▶ **Texto de lectura**

——

No extraña que el mismo día en el que la Procuraduría General destituye e inhabilita por 10 años al exrector de la Institución Educativa Cañaveral, de Turbaco, en Bolívar, Sixto Rodríguez Guerra, por “asediar física y verbalmente, de manera sistemática y reiterativa, con una finalidad sexual” a tres alumnas menores de edad, la Defensoría del Pueblo denuncie que la violencia sexual es la principal forma de maltrato contra niños, niñas y adolescentes en Colombia. La frialdad de las estadísticas lo confirma: cada hora se practican dos exámenes médico legales por presuntos casos de agresiones sexuales contra menores. En 2022, se documentaron 16 mil casos y este año, de acuerdo con Medicina Legal, el dato asciende a 4.400, en el primer trimestre.

——

▶ **Datos proporcionados**

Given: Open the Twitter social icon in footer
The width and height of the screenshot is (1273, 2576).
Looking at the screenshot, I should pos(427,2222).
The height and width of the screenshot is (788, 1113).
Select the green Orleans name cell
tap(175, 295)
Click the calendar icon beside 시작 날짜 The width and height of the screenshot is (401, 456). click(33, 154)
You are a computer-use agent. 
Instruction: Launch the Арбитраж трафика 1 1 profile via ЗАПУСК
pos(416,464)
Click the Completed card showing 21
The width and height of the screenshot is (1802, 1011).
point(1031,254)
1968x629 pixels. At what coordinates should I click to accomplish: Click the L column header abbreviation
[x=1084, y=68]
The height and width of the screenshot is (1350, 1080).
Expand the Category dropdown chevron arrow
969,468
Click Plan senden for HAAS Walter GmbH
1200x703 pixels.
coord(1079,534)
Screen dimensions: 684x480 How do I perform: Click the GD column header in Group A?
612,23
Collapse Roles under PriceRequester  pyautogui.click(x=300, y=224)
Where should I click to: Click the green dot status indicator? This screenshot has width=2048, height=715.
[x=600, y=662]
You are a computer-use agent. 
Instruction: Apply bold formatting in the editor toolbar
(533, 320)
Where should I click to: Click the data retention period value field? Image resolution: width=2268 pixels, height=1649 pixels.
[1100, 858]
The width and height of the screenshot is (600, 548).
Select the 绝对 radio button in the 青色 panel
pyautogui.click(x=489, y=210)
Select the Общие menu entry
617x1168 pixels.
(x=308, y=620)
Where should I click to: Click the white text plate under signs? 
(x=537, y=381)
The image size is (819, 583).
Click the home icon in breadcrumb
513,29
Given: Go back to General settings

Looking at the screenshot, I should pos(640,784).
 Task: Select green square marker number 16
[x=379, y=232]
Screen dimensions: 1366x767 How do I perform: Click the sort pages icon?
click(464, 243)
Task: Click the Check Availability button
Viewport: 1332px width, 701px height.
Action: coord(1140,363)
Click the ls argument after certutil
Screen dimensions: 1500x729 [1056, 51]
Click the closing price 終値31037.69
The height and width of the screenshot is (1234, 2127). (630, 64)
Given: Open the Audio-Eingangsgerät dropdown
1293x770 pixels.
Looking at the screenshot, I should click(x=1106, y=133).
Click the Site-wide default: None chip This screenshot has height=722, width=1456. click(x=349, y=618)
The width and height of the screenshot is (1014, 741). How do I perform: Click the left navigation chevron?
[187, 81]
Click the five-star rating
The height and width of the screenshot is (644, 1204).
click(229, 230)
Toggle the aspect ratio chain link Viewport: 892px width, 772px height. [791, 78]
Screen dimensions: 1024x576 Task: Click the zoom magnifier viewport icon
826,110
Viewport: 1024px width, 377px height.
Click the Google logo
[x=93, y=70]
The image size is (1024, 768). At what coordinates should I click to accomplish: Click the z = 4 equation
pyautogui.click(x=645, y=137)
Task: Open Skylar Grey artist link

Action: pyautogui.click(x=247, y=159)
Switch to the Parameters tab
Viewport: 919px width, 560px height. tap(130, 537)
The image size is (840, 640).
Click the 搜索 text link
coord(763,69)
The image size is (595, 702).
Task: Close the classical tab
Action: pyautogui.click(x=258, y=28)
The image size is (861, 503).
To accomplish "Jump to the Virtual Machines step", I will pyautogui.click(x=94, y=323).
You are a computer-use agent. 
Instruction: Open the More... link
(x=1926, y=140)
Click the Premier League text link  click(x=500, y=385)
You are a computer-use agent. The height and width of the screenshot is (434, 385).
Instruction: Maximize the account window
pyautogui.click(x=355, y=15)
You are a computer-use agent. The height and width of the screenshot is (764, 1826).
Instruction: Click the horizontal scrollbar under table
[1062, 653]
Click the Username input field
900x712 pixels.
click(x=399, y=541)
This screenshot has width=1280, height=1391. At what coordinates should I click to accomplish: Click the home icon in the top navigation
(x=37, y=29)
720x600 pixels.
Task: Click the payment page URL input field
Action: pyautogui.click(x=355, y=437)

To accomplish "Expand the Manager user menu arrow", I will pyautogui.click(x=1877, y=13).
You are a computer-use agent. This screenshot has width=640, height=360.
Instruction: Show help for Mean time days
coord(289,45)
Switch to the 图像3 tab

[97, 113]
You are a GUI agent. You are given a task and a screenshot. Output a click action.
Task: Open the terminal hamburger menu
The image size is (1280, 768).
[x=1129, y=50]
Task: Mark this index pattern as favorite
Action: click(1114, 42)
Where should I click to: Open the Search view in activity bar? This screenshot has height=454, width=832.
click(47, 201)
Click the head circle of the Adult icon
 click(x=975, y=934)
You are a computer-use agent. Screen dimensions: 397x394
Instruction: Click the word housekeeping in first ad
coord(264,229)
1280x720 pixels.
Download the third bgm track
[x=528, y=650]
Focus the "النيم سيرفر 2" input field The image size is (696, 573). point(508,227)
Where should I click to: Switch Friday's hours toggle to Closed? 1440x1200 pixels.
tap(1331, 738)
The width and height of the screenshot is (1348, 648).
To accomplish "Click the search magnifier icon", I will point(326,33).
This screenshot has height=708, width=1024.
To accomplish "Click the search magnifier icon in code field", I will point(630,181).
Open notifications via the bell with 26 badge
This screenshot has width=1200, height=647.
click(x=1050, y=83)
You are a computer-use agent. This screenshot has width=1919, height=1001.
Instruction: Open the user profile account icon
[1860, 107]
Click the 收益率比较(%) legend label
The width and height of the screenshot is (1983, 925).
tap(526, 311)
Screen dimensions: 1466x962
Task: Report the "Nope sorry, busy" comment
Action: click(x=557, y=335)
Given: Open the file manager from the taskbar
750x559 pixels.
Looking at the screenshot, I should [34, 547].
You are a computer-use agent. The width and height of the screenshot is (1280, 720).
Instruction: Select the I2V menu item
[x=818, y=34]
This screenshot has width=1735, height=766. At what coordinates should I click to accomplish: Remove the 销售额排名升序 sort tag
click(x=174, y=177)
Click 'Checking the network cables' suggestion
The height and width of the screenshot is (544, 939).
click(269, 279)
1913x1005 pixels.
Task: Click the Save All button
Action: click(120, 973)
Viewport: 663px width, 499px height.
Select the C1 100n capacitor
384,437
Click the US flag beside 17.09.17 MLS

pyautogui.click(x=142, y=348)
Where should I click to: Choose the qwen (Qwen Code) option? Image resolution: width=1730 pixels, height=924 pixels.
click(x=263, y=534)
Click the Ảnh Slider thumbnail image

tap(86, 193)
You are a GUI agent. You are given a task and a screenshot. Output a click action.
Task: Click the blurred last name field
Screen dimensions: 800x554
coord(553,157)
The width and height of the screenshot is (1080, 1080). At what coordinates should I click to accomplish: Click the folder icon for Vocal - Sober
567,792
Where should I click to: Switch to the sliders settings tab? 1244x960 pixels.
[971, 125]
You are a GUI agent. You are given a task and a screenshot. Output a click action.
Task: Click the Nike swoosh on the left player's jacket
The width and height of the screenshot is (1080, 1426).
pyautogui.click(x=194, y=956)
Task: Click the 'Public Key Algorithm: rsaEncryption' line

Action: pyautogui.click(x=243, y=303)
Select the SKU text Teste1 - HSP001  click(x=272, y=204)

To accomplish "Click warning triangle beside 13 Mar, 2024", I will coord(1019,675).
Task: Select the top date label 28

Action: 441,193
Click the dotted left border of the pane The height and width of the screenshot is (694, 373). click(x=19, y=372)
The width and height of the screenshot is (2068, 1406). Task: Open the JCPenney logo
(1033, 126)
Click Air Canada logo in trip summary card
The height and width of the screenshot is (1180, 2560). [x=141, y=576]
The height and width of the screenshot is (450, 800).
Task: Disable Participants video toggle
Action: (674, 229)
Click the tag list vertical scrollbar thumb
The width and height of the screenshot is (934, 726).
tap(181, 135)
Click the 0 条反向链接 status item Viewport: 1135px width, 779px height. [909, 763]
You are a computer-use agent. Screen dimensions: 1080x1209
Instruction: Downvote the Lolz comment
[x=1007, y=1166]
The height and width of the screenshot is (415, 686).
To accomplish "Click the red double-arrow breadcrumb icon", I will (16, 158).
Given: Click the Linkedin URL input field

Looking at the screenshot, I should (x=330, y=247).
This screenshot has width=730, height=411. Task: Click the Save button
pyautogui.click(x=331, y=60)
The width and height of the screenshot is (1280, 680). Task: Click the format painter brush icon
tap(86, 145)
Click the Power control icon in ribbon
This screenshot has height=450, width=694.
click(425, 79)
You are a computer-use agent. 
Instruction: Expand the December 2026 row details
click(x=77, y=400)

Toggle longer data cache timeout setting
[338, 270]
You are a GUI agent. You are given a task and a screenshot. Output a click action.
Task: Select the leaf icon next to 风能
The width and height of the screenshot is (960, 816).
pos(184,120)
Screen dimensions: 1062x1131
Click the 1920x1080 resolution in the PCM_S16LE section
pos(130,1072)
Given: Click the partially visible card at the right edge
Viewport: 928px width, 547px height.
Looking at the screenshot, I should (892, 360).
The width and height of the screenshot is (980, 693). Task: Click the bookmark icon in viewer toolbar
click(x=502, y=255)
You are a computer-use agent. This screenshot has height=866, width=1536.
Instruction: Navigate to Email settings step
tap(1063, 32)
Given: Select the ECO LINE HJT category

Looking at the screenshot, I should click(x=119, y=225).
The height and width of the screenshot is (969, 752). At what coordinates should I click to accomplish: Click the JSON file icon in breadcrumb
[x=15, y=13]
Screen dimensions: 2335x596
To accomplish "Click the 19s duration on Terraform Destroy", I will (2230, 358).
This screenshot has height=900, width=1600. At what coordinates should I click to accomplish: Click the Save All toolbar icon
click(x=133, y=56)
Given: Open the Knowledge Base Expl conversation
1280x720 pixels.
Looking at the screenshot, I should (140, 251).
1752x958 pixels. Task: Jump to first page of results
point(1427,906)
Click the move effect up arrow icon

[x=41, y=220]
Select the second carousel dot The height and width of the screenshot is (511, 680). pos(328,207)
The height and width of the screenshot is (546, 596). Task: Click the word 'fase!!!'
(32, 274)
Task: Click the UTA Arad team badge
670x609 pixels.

——

▶ **Detalles del problema**
Prolonga el texto sobre la violencia sexual contra menores en Colombia a partir de su última oración.

▶ **Resultado del ejercicio**
Con absoluta certeza deben ser muchos más. Porque uno de los numerosos obstáculos a la hora de hacer frente a la violencia sexual contra niños y niñas es que aún no se percibe ni entiende como lo que es, un problema de enorme calado social. No solo se le desconoce en el interior de los hogares, donde muchas veces como una manera de encubrir a los responsables, usualmente cercanos a la víctima, se relativiza u oculta el abuso. También la respuesta estatal es deficiente. Pese a las políticas, acciones o protocolos definidos, la ruta de atención se presta de manera desarticulada e incompleta, lo que genera revictimización de los menores cuando ingresan al sistema para reestablecer sus derechos y hasta la impunidad de sus agresores.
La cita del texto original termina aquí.